Submitted by Andrew on 1 September 2009 - 8:04pm
Andrew, We recently
Andrew,
We recently encountered the exact same problem (flickering cursor at first and then a 50% CPU load on a duo core CPU = 100% CPU load on one core) and had a hard time finding what was causing the browser to act like this. Many attempts resulted in different conclusions, rather frustrating since none was 100% satisfying.
On a virtual machine with XP SP3 and Internet Explorer 7.0.5730.13 this website loaded like expected, but on a borrowed laptop with Vista SP1 and Internet Explorer 7.0.6001.18000 the bug did occur.
Since absolutely positioned elements need an absolutely or relatively positioned parent, we set the positioning of a few element types like div, p and ul to relative. Eventually we found out that this rather innocent declaration made IE7 choke.
By resetting the positioning of div and ul elements to static (div , ul {position: static}) the problem seemed solved. The site off course did not display correctly, but after redefining the stylesheets here and there it did look like intended.
The solution works for us, but we are afraid only for the moment since we are not positive of hitting the source...
Gérard Talbot's test case at http://www.gtalbot.org/BrowserBugsSection/MSIE7Bugs/InfiniteLoopIE7.html (WARNING: this link might make your IE7 hang!) kept occupying the CPU's of the two test machines for respectively 10 and 7 percent.
A few days of work down the drain! :-)
Off topic: do you know where to download specific version numbers of IE for testing purposes?
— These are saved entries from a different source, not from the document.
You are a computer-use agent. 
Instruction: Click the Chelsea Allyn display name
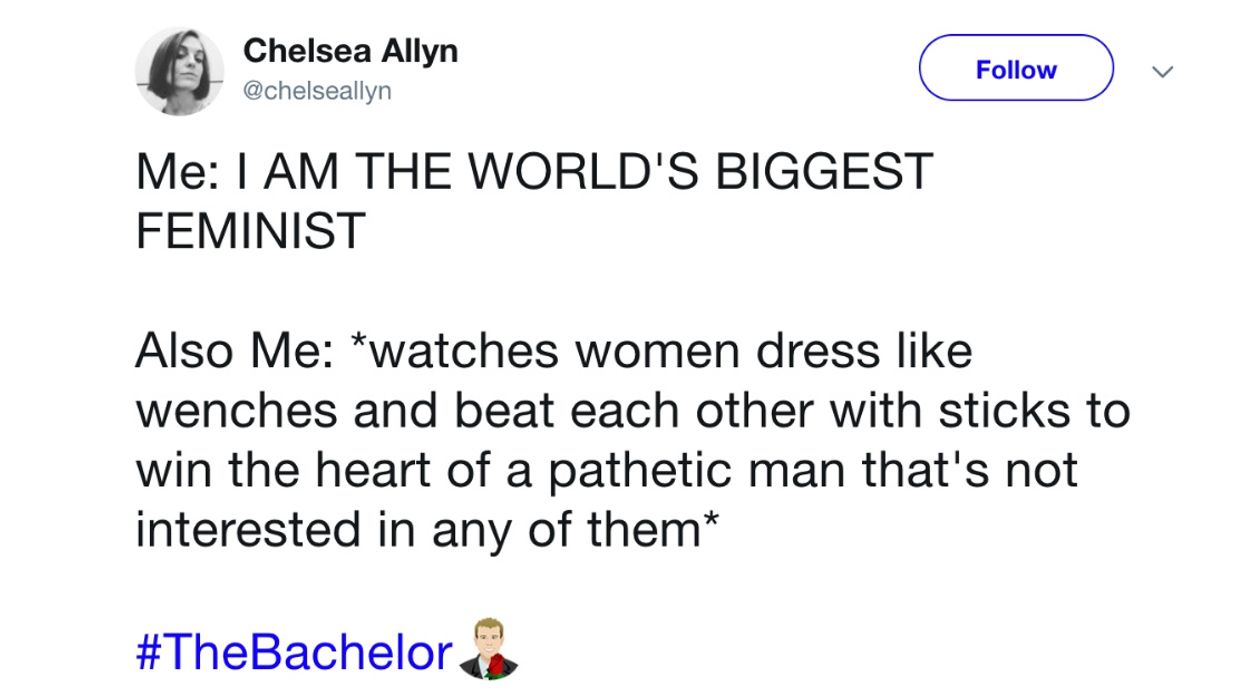(350, 50)
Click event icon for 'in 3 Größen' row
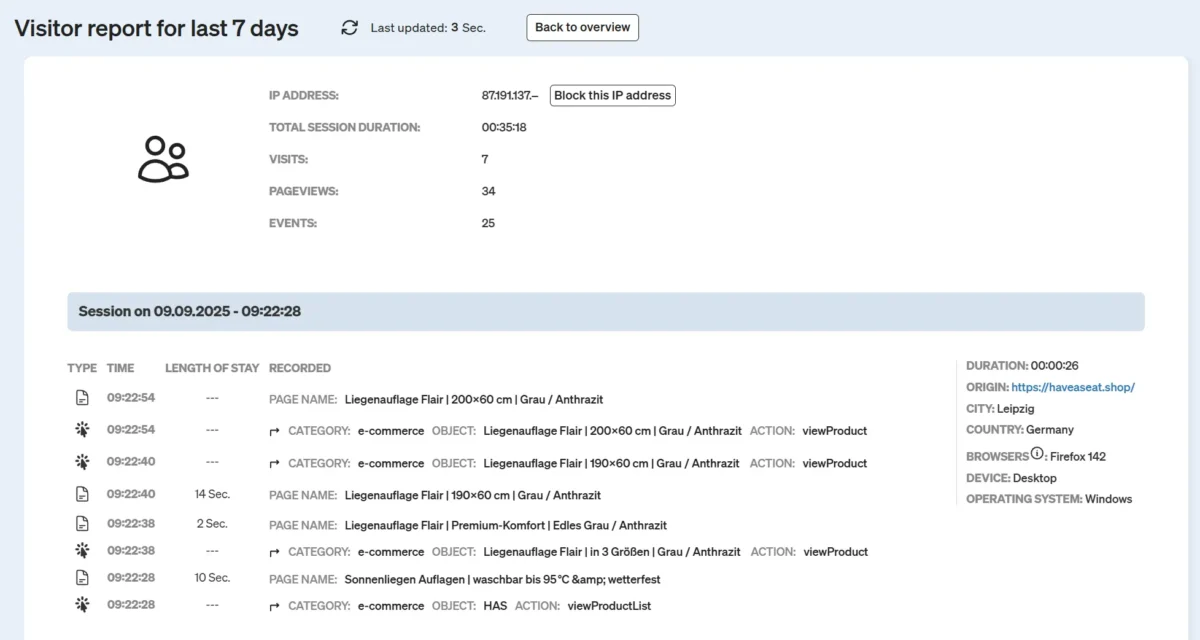 click(82, 551)
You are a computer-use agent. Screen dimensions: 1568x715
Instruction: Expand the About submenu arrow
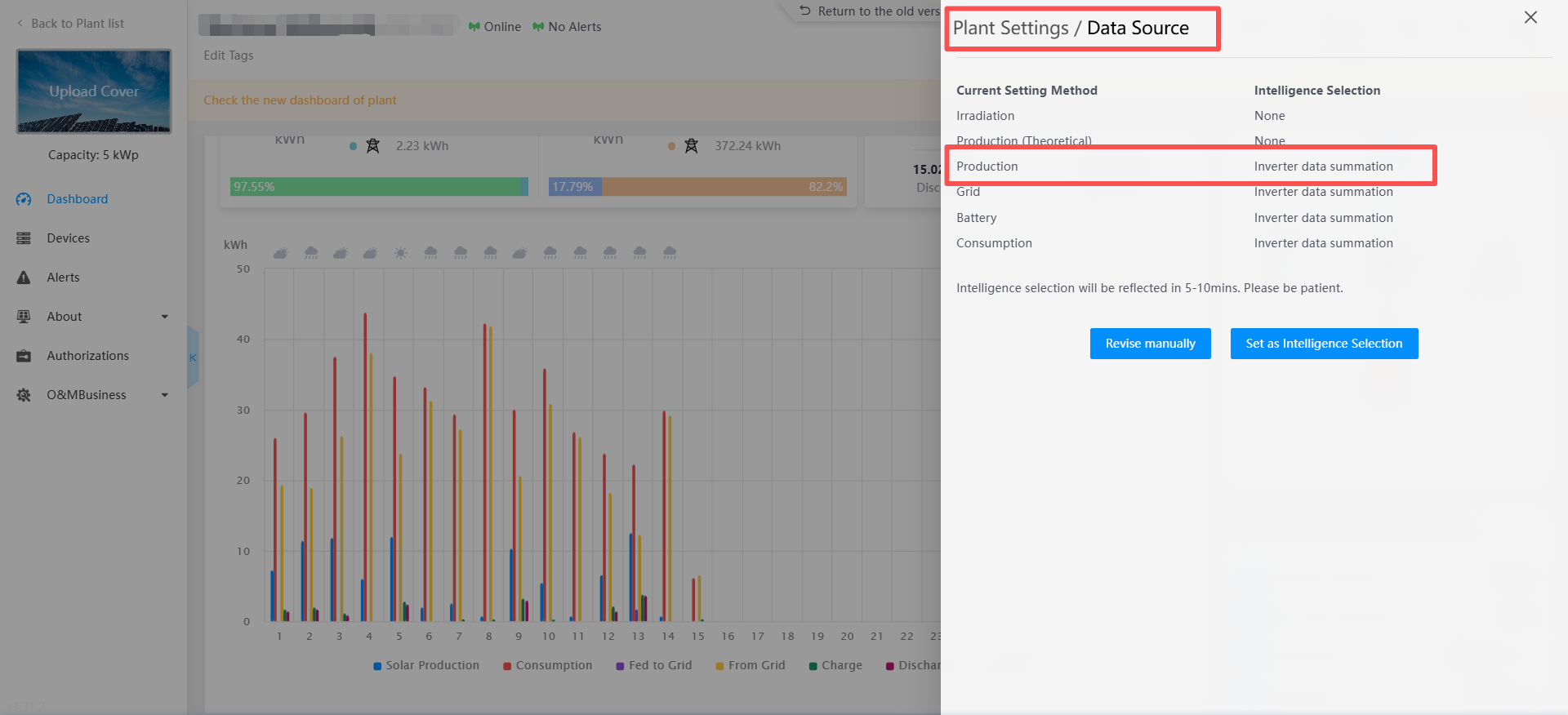pyautogui.click(x=165, y=317)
Thanks for your article, it was really hard to find resources on this and some other victims.
Kind regards,
Laurens Meurs
(Rotterdam, the Netherland)
Andrew, Infinite reflow
Andrew,
Infinite reflow causing cpu activity to be maximized (hang bugs) are rather rare but they happen. They are usually treated more seriously (and they should!) than ordinary CSS layout bugs. They lead non-computer-savvy people to believe that their browser and/or their computer is/are slow, not performant.
If you could provide a link (or links) where such problems can be seen, examined, then that would help. It would point out the precise minimal conditions of such bugs. You see, IE 7 is going to be around for quite some time on the web.
For now, I have mentioned your 2 blog entries ("Internet Explorer strikes again" and "More IE7 CPU spiking") in my IE 7 bugs webpage.